Clusters of four-petalled white flowers are borne on dark green/brown stalks protruding slightly above the carpet of leaves and are a magnet to water insects, hoverflies, and bees. Flower production is stimulated by day length and tends to occur in mid to late summer.

Seed pods are similar in appearance to other brassica family varieties: long, thin, and upright, turning brown when ready to harvest. Pods remain elevated above the water, bursting when ripe, falling close to the parent, and usually germinating within a week, providing continuous crop throughout the season. Seeds are tiny, oval, brown specks that are best broad-sown. Each pod contains 20+ seeds, and each cluster of flowers has around 20 seed pods.

Watercress has both basal roots to secure it to the location and advantageous roots that float and assist in progressing colonization.

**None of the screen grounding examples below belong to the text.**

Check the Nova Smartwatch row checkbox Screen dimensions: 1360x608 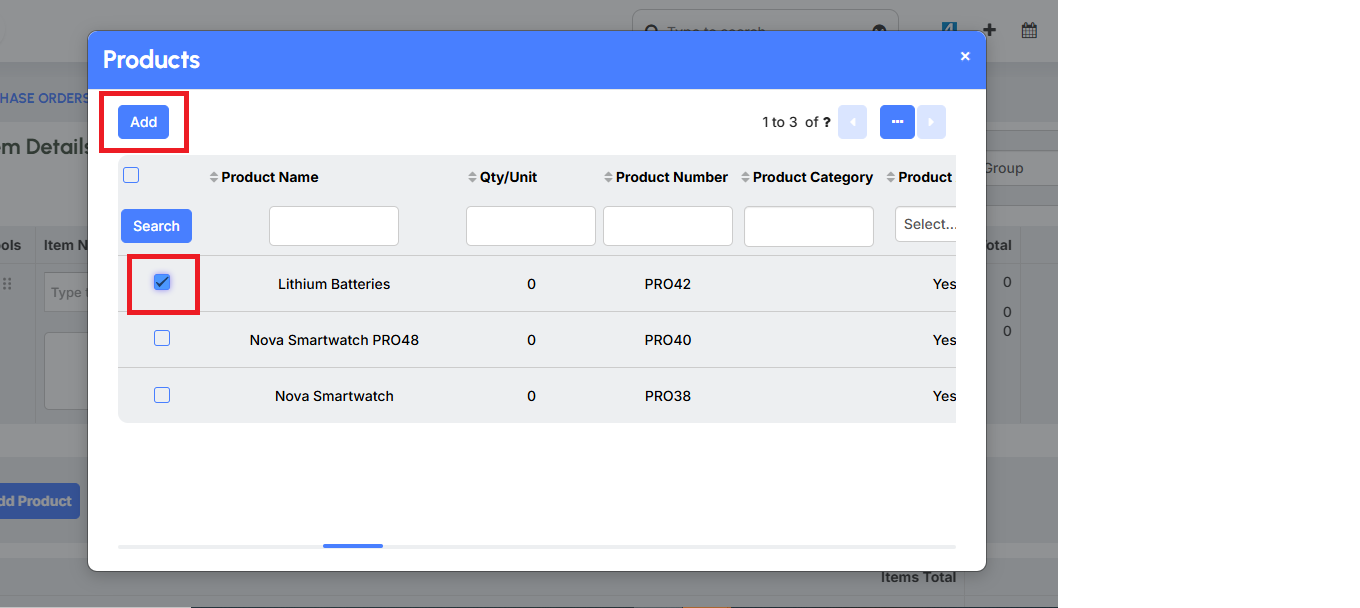(x=162, y=394)
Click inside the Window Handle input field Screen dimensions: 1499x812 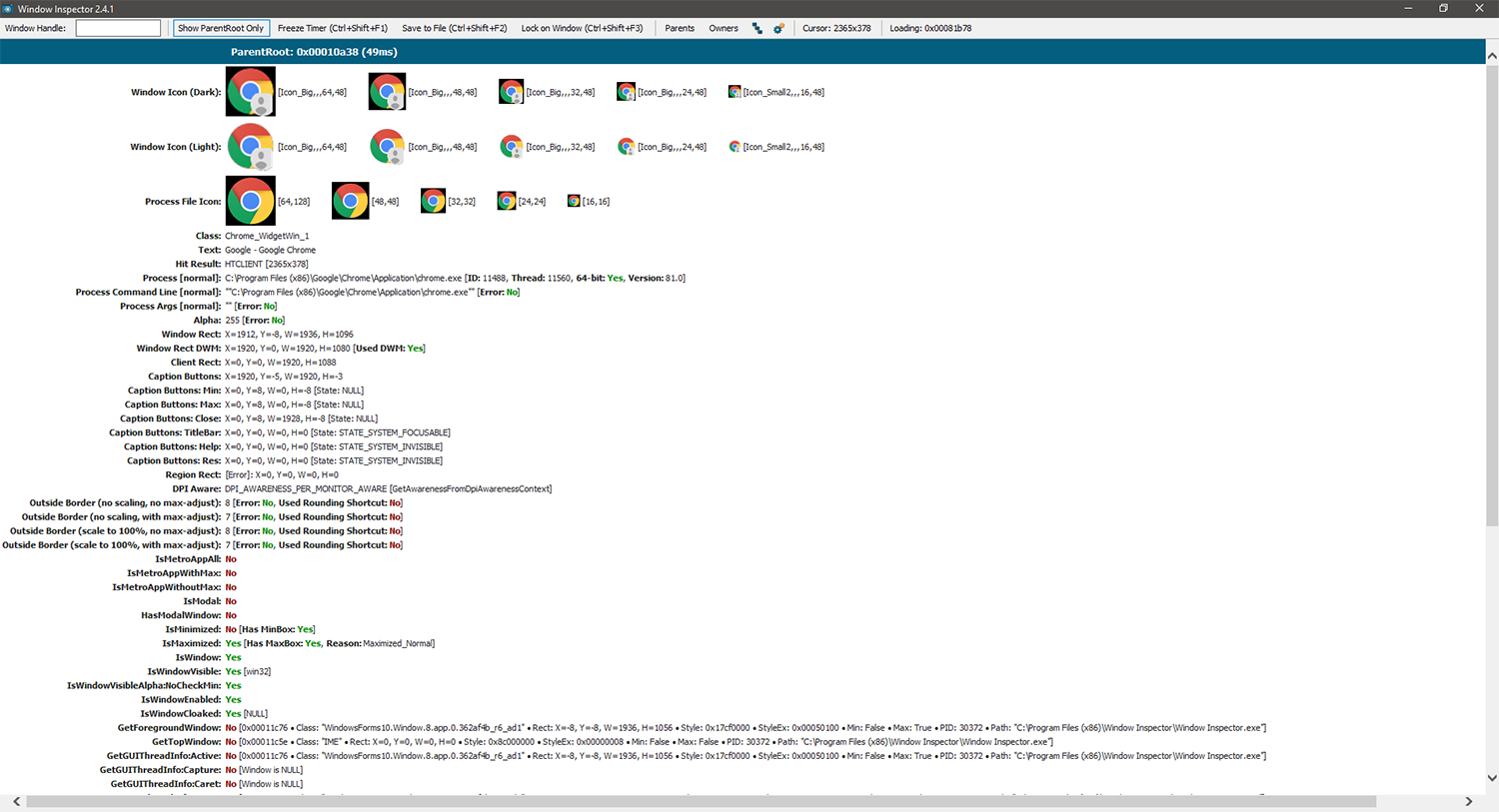click(x=118, y=28)
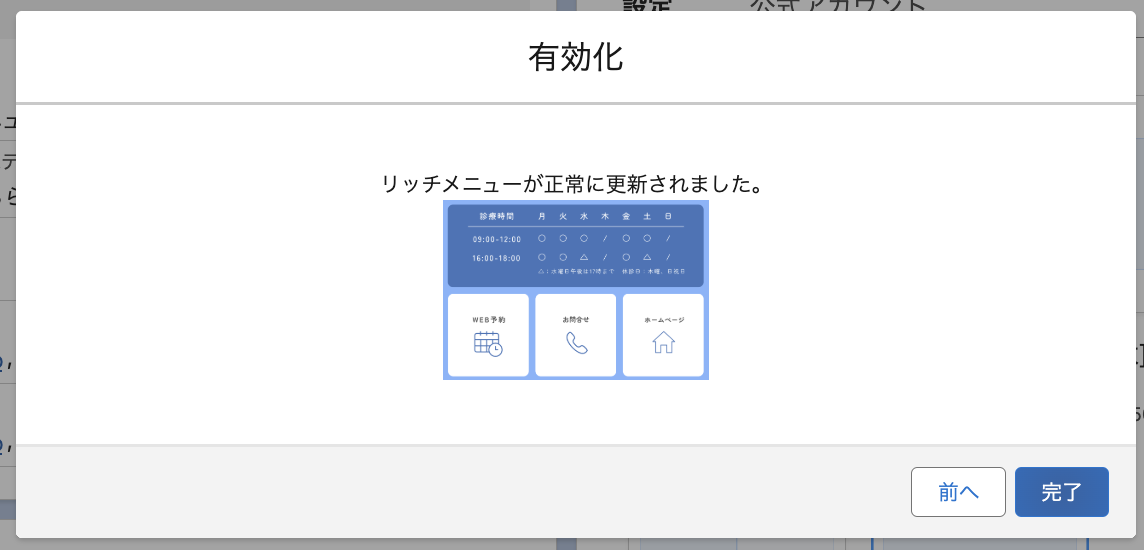The width and height of the screenshot is (1144, 550).
Task: Click the phone icon in the お問合せ tile
Action: (x=576, y=344)
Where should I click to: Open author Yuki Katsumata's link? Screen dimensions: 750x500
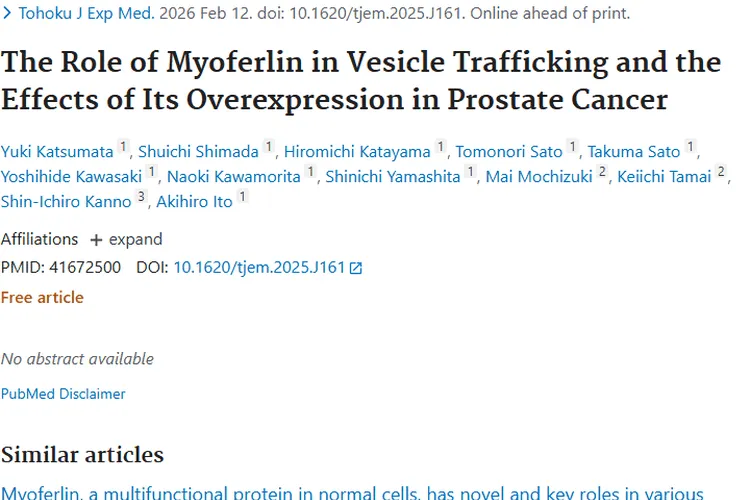(x=57, y=152)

Watercress has a vigorous growth rate, allowing harvests in as little as four to seven weeks. Treated as a cut-and-come-again salad, watercress rewards you with continuous lush growth from spring to late fall. Leaves become bitter and unpalatable after flowering, so frequent harvesting will keep your watercress producing new leaves for longer.

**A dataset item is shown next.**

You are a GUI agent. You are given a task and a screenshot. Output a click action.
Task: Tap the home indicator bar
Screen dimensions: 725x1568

All parts of the watercress, including the flowers and roots, are edible, but the latter parts tend to be bitter. Watercress is grown primarily for its tasty leaves, which are best consumed raw to get the most nutritional value. Leaves can also be cooked in soups and stir-fries or wilted like spinach.

Planting
Plant shop-bought watercress outdoors from March if no harsh frosts are forecast. Young plants may suffer from a sudden change in temperature so it’s best to acclimatize them over a few days. If growing in containers, keep indoors until the first frost-free date.

Sow watercress seeds outdoors from spring when average daily temperatures are between 50-60°F (10-16°C) or indoors and plant outside once they have become established. Seeds require this temperature range to successfully germinate.

If using store-bought transplants in garden ponds, simply place watercress into aquatic pots filled with compost or soilless potting mix and topped with gravel to prevent the growing media from floating away. Sow seed directly along the edges of ponds as long as the soil is saturated, as they grow naturally in that sort of environment.

No access to a garden pond? No problem. Grow in containers outside or even on a windowsill. Grow transplants or sow watercress seeds on the surface of the soil and place the pot into a deep saucer filled with water. Keep the saucer topped up at all times using rainwater whenever possible. Place the container in a bright sunny location and watch your watercress grow! Although watercress is a perennial, when growing in containers, it should be treated as an annual.

Watercress will not tolerate stagnant conditions which encourage bacterial growth. To avoid this flush your pots at least twice a week simply by removing the saucer and watering the container with fresh water allowing the excess to drain away. Do this a couple of times and return to the saucer topping it up with clean water to keep the soil moist.

How to Grow
Watercress is self-sufficient with few issues when grown in the correct habitat. Follow the tips below to learn how to grow watercress!
Maintenance

Generally, pruning is not necessary for growing watercress, although they benefit from regular snipping to encourage new lush growth for continual harvest.